Course Title and Code
VLSI Architectures for Signal Processing and Machine Learning (EE5516)
Programme
B.Tech/MS/M.Tech/PhD
Course Credit
2-0-2-3 (Lecture-Tutorial-Practical-Total Credits)
Course Category
PME
Prerequisite
Digital Systems, Signals and Systems (required); MATLAB/Python Programming, Digital design using Verilog HDL (Desired)
Consent of Teacher
Yes
Course Description
This course introduces the design and implementation of signal processing and machine learning algorithms on resource-constrained systems. The course covers formal techniques, high-level transforms to map algorithms onto hardware, the Least Mean Squared (LMS) algorithm, and machine learning architectures. The course includes hands-on experiments using MATLAB/Python, Verilog, and FPGA implementations. Emphasis will be on system-building, algorithmic reformulations, LMS learning rate analysis, and case studies of algorithm-to-architecture mappings.
Course Content
S/N | Topic | Lecture (hours) | Lab (hours) |
---|---|---|---|
1 | Fundamentals: Motivation and scope of the course; terminology, applications and platforms, use of block diagrams, signal flow graphs, data-flow graphs, dependence graphs for representing signal processing algorithms | 4 | 0 |
2 | High level transformations: Iteration bound, critical path, pipelining and retiming of data-flow graphs; unfolding and folding transformation of dataflow graphs, systolic array architectures, distributed arithmetic, implementation of the transformed DFGs | 9 | 8 |
3 | Algorithm to Architecture Mapping Case studies: Performance-complexity trade-offs while mapping an algorithm onto architecture, Case studies of GCD, CORDIC, FFT, Matrix Inversion algorithms and their fixed-point implementations | 5 | 10 |
4 | LMS Learning Algorithm: Connection to stochastic gradient descent (SGD) algorithm; applications for time-series data; finite precision effects; case studies of CMOS prototypes of LMS and its variants | 4 | 5 |
5 | Hardware Architectures for Machine Learning: Architectural approaches for implementing DNN with reduced precision, model size compression, pruning, and compact network architectures | 6 | 5 |
Learning Outcomes
- Understand the design methodologies for realization of dedicated VLSI architectures for signal processing and machine learning applications
- Understand the area-power-speed trade-offs for different applications
- Familiar with the intrinsic error tolerance of machine learning algorithms and approximate computing
- FPGA implementation of given complex algorithms according to specifications
Teaching Methodology
Classroom lectures and MATLAB/Verilog programming in Lab
Assessment Methods
Written examination, Continuous lab assessment
Text Books
- K.K. Parhi, VLSI Digital Signal Processing Systems: Design and implementation, John Wiley, 1999. ISBN: 978-8-126-51098-6
- U. Meyer-Baese, Digital Signal Processing with Field Programmable Gate Arrays, 4th Ed. Springer, 2014. ISBN 978-3-540-72613-5
References
- V. Sze, "Designing Hardware for Machine Learning," IEEE Solid-State Circuits Magazine, vol. 9, no. 4, pp. 46-54, Fall 2017.

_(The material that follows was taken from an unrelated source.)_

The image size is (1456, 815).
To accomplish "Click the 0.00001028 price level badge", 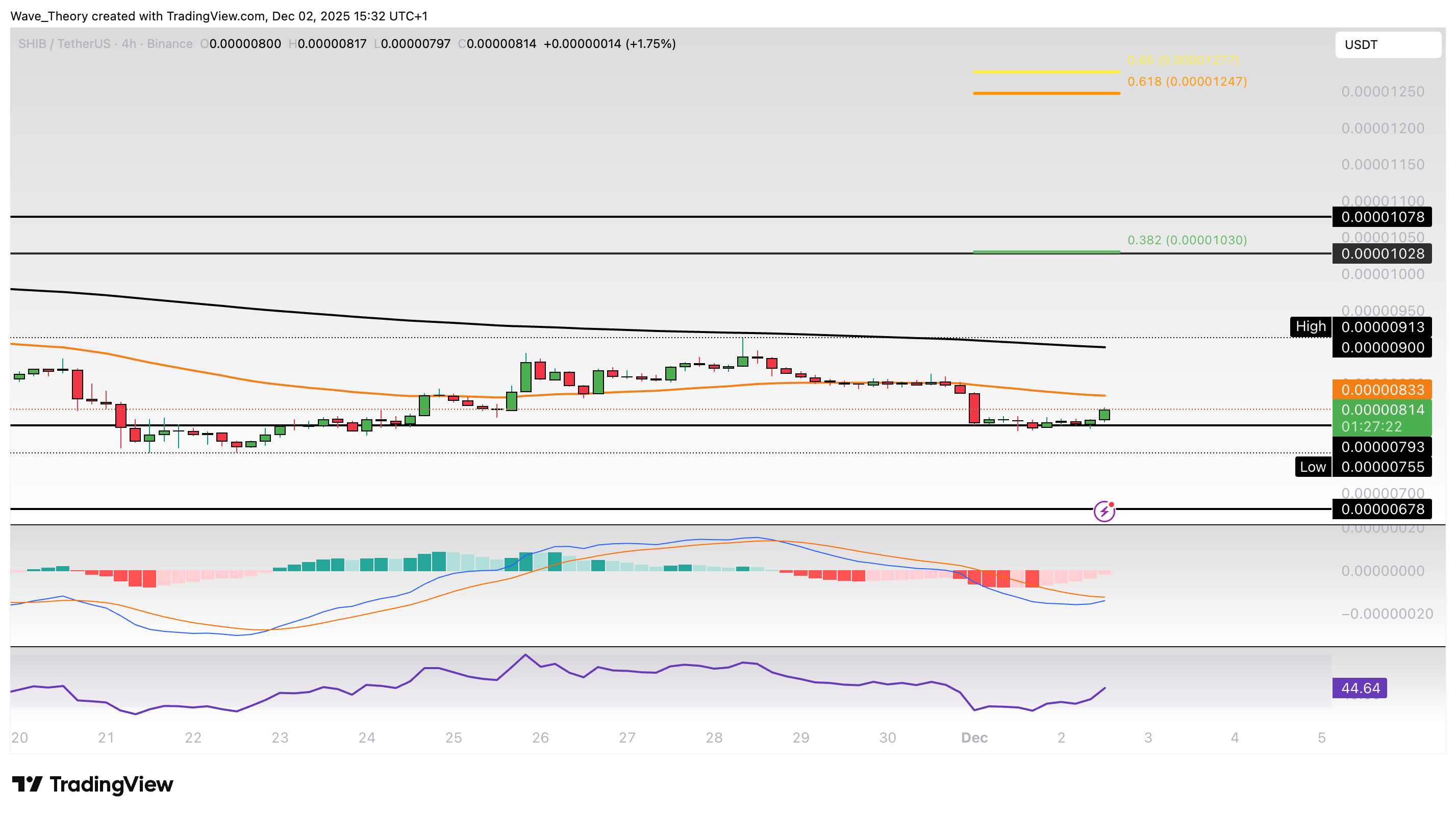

- N. R. Shanbhag, N. Verma, Y. Kim, A. D. Patil, and L. R. Varshney, "Shannon-Inspired Statistical Computing for the Nanoscale Era," Proceedings of the IEEE, vol. 107, no. 1, pp. 90-107, Jan. 2019.
- V. Sze, Y. Chen, T. Yang, and J. S. Emer, "Efficient Processing of Deep Neural Networks: A Tutorial and Survey," Proceedings of the IEEE, vol. 105, no. 12, pp. 2295-2329, Dec. 2017.